Friedman (1985, 35) writes: An emotional triangle is formed by any three persons or issues…when any two parts of a system become uncomfortable with one another, they will “triangle in” or focus on a third person, or issue, as a way of stabilizing their own relationship with one another. This has the effect of putting stress on that third person to balance the system. An unsuspecting pastor could, of course, end up participating in many such triangles and simply burn out. This leads Friedman to observe that: stress is less the result of quantitative notion such as “overwork” and more the effect of our position in the triangle of our families.
The importance of the pastor’s stance in a church family is immediately obvious in this framework. The pastor functions as a parent in the church family system. Problems in the pastor’s family of origin have the potential to transmit immediately into the church family because of the pastor’s key role in the system. Likewise, the pastor can also be easily triangled into families within the church family if the pastor is not a non-anxious presence within the system. Homeostasis can leave a new pastor vulnerable to dysfunction in a church years after the apparent source of the problem, perhaps a prior pastor, has left.

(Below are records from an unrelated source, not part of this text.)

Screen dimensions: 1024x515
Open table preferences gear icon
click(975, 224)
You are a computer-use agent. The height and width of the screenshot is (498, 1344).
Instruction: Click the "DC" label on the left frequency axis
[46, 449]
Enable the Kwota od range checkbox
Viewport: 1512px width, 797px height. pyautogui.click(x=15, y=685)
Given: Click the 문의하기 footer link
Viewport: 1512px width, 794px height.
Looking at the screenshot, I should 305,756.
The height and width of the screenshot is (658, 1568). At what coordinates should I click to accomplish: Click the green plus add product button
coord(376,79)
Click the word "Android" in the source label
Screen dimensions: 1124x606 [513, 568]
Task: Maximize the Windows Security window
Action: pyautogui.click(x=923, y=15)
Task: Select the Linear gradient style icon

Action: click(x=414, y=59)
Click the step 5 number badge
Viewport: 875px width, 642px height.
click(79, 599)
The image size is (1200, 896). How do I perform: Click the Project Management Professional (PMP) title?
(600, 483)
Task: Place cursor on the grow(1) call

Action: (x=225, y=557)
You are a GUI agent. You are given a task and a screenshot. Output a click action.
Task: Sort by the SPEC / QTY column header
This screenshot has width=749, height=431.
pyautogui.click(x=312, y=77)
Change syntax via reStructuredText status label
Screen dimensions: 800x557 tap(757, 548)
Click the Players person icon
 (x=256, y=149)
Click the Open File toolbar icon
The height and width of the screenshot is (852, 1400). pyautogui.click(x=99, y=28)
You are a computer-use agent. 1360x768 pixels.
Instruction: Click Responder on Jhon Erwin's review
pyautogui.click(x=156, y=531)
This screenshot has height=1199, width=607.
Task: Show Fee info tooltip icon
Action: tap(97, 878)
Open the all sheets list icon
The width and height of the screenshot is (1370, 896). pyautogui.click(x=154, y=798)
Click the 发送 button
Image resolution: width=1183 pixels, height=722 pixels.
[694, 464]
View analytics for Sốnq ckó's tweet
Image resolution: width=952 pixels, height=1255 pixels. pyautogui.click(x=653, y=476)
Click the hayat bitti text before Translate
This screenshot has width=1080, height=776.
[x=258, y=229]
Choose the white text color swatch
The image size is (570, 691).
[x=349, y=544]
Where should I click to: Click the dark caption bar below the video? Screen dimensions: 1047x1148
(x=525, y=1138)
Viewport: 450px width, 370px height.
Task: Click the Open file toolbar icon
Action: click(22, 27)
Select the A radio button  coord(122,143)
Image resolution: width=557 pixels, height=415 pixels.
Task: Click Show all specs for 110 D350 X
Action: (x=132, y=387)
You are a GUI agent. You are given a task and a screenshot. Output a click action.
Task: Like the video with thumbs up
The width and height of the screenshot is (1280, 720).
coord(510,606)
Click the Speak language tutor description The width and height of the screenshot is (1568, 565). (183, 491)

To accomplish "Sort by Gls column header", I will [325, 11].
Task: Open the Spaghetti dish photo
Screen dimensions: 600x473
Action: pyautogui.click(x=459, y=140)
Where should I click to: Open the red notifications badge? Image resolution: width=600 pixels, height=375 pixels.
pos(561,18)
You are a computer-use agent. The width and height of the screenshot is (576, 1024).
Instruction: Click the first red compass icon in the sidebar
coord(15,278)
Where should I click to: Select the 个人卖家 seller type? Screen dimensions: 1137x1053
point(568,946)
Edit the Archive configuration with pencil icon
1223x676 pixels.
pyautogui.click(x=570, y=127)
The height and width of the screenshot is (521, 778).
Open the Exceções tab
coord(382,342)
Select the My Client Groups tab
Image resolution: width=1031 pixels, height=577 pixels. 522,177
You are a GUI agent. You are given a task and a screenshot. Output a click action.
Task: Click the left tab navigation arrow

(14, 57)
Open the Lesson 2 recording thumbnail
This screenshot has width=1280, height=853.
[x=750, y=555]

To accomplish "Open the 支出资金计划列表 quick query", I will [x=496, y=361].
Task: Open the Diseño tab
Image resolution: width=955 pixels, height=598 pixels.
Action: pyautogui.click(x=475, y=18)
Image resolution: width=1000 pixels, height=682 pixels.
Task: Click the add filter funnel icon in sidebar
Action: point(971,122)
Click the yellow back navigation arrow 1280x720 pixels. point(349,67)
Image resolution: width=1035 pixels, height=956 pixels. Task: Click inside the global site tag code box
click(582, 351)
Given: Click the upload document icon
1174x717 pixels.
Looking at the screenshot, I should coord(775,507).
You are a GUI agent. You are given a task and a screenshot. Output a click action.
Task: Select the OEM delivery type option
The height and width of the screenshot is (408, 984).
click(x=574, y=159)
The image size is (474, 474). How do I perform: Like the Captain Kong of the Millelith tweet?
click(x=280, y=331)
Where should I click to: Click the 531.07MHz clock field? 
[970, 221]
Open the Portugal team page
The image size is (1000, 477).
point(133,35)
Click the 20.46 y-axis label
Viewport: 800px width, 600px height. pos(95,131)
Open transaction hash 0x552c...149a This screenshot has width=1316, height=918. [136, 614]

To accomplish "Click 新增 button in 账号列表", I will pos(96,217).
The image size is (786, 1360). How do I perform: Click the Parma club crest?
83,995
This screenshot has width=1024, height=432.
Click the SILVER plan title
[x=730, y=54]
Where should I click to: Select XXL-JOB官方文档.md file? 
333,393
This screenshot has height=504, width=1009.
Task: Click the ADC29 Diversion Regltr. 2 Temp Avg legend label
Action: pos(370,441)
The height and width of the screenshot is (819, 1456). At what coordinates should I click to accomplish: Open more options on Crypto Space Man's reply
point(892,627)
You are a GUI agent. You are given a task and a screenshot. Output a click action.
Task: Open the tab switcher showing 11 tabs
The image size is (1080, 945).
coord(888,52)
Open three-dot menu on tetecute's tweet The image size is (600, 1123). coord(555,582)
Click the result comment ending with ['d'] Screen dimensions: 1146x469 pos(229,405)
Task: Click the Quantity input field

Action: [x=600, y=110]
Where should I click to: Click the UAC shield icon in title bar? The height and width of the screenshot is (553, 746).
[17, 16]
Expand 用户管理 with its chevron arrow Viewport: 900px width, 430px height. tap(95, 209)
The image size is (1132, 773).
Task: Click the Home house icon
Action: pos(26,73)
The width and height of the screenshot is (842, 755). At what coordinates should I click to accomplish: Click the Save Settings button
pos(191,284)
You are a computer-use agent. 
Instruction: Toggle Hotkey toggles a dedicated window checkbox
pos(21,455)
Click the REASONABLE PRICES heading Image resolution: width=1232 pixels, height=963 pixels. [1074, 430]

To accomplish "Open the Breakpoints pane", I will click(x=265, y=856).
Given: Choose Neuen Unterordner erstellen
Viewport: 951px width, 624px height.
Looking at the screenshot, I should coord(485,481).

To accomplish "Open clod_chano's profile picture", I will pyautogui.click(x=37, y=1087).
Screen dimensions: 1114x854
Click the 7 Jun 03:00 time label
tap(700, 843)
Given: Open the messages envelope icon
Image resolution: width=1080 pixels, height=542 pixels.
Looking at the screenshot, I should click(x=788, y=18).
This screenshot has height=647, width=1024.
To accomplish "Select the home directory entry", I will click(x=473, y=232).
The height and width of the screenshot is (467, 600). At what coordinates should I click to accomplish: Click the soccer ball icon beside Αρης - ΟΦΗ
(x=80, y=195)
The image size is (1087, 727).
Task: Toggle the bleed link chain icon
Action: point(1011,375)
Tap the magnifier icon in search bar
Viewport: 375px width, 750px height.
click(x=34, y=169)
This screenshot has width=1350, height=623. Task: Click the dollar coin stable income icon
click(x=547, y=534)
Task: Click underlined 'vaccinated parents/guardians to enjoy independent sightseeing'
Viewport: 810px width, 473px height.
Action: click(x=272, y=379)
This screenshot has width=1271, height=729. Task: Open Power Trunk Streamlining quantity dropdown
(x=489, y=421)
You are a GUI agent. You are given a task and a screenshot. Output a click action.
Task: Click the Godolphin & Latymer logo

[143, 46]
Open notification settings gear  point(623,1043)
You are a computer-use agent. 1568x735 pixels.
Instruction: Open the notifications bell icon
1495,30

The relative emptiness of church pews may not be a good indicator of the influence of the church and church leaders within the community. Suppose the only family members to attend church were the over functioning members. Teaching over-functioning members to become a non-anxious presence, perhaps by modeling Sabbath rest could bring healing to an entire extended family. The importance of funerals becomes more obvious because members of the extended family may suddenly find themselves in church for the first time in many years.
Alternatively, one might find a young person in the youth program acting out. Viewing the young person as the weak link in the family system may provide a flag for unspoken marital difficulties in the family, either present or absent from church. But how would you know unless you made a house call?
Of course, the church as a family system could also be dysfunctional, refusing to cope with leadership problems that manifest in excessive gossip, pastoral burnout, or disregard for the mission of the church.
Friedman, Edwin H. 1985. Generation to Generation: Family Process in Church and Synagogue. New York: Gilford Press.
Gilbert, Roberta M. 2006. The Eight Concepts of Bowen Theory: A New Way of Thinking about the Individual and the Group. Front Royal (VA): Leading Systems Press.
Hellerman, Joseph H. 2001. The Ancient Church as Family. Minneapolis: Fortress Press.